Читаем История моей жизни. Воспоминания военного министра. 1907—1918 гг. полностью

При увольнении Коковцова (совпавшем с десятилетием бытности его министром финансов) произошел курьез: ему был дан весьма милостивый рескрипт, в котором восхвалялась его деятельность и ему жаловалось графское достоинство. Но одновременно его преемнику, Барку, тоже был дан рескрипт с указанием на необходимые финансовые реформы, в том числе на необходимость бороться с народным пьянством, так что этот второй рескрипт являлся критикой деятельности Коковцова! Коковцов вернулся в Государственный Совет, где примкнул к группе, принявшей странное название «Внепартийных». Под его руководством эта группа фактически стала близкой к левой группе Совета, сохраняя свое прежнее анонимное название, в ту же группу вскоре перешел и Поливанов[258].

Место председателя Совета министров вновь занял Горемыкин; ему шел семьдесят пятый год, физически он уже был слаб, и я думаю, что для России и для него самого было бы лучше, если бы его оставили в покое.

Личная моя жизнь протекала вначале по-прежнему.

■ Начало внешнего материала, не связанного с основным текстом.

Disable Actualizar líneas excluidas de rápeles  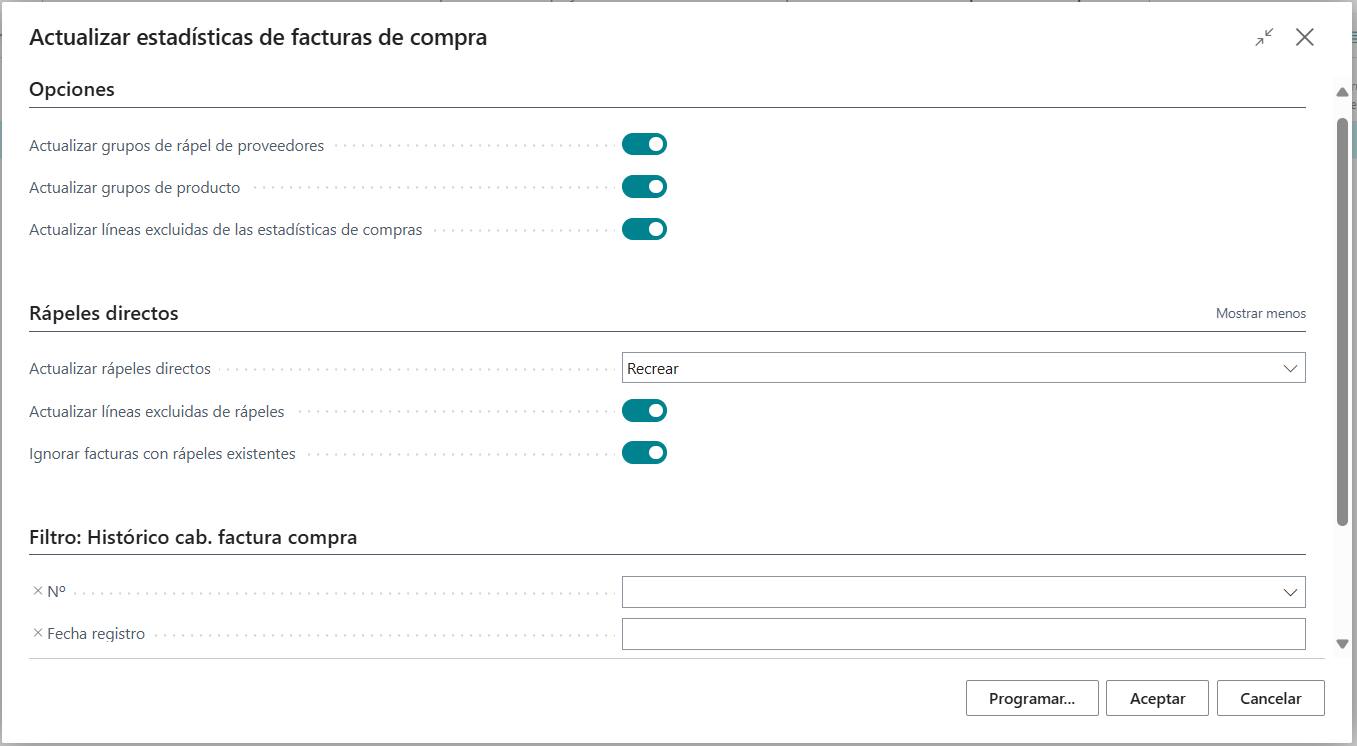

Государственный Совет заседал весьма усердно, и я до закрытия его сессии, 30 июня, был на 48 заседаниях Общего собрания, на 32 заседаниях Финансовой комиссии, на 4 заседаниях временной комиссии об установлении военно-судовой повинности, на 2 заседаниях временной же комиссии о Задонском коневодстве и на 2 заседаниях согласительной комиссии (о разногласиях с Думой).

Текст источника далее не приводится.